__WHAT IS BEING ASKED__
Arrange the lines of the material as a numbered list, leaving out blank lines, starting with the first line and going on through the line that contains "Remove the Lod".

***

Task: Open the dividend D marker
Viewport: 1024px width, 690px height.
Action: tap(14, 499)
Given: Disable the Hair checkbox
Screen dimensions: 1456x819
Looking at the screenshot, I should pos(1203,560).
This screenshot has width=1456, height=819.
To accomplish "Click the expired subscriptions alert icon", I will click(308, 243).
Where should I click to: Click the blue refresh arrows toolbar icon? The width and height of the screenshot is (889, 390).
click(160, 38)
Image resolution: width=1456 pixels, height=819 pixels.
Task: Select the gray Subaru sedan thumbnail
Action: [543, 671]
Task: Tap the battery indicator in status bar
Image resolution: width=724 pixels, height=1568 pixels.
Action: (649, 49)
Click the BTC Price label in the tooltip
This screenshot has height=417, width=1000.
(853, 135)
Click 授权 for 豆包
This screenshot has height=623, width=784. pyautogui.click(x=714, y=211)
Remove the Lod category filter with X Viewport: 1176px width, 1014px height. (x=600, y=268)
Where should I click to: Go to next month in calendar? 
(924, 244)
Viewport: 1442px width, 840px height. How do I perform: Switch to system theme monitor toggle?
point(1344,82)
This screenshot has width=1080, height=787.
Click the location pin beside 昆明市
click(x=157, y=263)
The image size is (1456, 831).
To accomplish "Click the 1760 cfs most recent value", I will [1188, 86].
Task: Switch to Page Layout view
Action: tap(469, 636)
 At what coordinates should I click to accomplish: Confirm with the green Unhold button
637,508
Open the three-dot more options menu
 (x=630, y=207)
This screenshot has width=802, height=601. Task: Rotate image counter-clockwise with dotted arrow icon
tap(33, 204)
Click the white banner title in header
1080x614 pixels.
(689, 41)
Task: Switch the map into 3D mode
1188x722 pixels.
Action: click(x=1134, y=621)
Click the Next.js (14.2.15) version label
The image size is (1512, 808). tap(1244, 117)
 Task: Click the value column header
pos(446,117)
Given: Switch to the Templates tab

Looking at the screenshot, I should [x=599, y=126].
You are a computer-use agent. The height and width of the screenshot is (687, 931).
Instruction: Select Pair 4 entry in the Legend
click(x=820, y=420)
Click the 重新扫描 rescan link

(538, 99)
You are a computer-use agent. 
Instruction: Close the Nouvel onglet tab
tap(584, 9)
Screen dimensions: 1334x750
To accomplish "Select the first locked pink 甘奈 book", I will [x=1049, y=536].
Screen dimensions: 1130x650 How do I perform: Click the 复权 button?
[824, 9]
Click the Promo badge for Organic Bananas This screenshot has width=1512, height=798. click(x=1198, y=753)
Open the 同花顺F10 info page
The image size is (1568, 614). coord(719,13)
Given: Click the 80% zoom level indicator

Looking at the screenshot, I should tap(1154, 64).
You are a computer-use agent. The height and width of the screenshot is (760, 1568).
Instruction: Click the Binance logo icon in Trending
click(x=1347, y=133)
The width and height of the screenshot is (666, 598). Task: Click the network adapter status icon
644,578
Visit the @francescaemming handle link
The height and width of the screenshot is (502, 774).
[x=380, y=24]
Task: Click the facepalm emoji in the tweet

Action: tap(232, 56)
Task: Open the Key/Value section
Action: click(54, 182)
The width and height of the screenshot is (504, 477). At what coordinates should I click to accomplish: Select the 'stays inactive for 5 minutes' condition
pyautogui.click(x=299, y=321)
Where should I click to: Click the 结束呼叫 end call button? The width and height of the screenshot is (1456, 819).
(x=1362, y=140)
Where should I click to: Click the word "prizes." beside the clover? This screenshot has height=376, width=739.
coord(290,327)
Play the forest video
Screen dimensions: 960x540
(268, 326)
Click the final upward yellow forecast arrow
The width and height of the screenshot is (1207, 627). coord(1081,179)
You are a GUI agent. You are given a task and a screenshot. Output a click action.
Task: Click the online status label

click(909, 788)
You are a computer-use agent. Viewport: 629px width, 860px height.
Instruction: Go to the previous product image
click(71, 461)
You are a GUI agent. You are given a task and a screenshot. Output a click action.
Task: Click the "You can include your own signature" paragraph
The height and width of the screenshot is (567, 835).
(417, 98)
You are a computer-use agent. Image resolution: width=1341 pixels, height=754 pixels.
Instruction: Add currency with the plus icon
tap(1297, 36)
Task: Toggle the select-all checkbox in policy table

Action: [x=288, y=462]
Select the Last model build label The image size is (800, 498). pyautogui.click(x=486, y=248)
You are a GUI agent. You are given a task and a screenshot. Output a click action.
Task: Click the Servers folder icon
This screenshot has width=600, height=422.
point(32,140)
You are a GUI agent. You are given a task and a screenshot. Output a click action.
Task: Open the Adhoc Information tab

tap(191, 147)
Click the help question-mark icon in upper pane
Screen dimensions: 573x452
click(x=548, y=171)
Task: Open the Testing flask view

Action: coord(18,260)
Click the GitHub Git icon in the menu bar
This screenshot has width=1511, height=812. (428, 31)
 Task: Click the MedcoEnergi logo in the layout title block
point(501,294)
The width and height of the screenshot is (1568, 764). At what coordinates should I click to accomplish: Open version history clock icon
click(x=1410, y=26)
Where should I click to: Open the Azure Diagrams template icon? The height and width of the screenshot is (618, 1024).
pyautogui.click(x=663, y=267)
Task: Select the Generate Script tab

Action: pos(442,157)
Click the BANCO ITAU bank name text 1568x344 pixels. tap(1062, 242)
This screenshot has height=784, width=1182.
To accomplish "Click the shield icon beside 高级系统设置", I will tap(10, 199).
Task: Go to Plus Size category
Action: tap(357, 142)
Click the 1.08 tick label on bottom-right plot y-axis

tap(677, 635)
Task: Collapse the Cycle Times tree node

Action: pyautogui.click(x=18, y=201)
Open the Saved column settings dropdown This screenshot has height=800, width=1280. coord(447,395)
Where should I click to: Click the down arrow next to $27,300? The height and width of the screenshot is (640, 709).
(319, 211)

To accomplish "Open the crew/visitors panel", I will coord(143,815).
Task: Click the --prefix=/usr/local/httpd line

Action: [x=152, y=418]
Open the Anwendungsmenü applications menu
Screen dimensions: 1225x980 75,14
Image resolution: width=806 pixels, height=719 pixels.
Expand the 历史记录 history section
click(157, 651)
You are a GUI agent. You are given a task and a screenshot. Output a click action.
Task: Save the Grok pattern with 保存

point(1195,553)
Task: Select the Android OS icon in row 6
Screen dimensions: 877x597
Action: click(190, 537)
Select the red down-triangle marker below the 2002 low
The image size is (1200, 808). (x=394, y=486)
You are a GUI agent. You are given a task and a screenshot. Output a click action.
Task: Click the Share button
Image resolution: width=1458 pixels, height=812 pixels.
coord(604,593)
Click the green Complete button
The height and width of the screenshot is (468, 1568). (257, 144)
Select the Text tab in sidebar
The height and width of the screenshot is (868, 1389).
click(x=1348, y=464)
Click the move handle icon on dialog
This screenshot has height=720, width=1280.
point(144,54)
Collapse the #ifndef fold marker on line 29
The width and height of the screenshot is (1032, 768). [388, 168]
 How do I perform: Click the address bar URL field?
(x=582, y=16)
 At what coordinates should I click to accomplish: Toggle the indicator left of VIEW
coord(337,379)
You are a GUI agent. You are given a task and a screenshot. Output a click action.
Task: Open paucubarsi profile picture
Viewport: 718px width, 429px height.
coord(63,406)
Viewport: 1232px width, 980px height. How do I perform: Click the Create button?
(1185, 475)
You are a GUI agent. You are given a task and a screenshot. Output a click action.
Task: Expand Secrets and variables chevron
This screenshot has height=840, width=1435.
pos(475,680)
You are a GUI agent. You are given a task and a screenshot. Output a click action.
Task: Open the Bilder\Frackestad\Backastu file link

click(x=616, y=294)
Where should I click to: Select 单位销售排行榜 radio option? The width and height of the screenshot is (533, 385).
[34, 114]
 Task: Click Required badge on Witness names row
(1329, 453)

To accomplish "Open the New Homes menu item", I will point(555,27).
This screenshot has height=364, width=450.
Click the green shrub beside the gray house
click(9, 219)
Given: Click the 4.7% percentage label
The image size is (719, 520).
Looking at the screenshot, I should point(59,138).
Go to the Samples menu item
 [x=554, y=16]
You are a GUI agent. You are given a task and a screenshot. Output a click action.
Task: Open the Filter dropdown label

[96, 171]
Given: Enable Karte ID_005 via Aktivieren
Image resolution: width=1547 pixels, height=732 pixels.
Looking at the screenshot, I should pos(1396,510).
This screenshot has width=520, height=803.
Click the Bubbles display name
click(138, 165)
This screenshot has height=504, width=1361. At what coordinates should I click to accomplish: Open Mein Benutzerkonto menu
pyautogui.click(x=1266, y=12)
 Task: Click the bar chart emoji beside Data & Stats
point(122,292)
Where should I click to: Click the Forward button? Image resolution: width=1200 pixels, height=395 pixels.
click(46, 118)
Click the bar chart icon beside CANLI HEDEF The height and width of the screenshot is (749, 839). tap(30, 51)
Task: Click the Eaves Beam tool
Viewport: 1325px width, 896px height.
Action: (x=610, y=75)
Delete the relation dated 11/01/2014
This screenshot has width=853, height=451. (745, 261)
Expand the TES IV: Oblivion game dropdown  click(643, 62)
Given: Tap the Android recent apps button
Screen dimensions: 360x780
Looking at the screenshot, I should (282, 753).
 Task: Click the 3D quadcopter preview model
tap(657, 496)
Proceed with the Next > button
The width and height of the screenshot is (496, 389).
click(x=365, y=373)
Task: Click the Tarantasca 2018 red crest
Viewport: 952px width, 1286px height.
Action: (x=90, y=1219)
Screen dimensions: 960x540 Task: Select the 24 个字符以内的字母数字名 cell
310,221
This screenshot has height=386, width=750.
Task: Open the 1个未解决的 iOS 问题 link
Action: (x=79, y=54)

***

__TASK RESULT__
1. Task: Open the dividend D marker
2. Viewport: 1024px width, 690px height.
3. Action: tap(14, 499)
4. Given: Disable the Hair checkbox
5. Screen dimensions: 1456x819
6. Looking at the screenshot, I should pos(1203,560).
7. This screenshot has width=1456, height=819.
8. To accomplish "Click the expired subscriptions alert icon", I will click(308, 243).
9. Where should I click to: Click the blue refresh arrows toolbar icon? The width and height of the screenshot is (889, 390).
10. click(160, 38)
11. Image resolution: width=1456 pixels, height=819 pixels.
12. Task: Select the gray Subaru sedan thumbnail
13. Action: [543, 671]
14. Task: Tap the battery indicator in status bar
15. Image resolution: width=724 pixels, height=1568 pixels.
16. Action: (649, 49)
17. Click the BTC Price label in the tooltip
18. This screenshot has height=417, width=1000.
19. (853, 135)
20. Click 授权 for 豆包
21. This screenshot has height=623, width=784. pyautogui.click(x=714, y=211)
22. Remove the Lod category filter with X Viewport: 1176px width, 1014px height. (x=600, y=268)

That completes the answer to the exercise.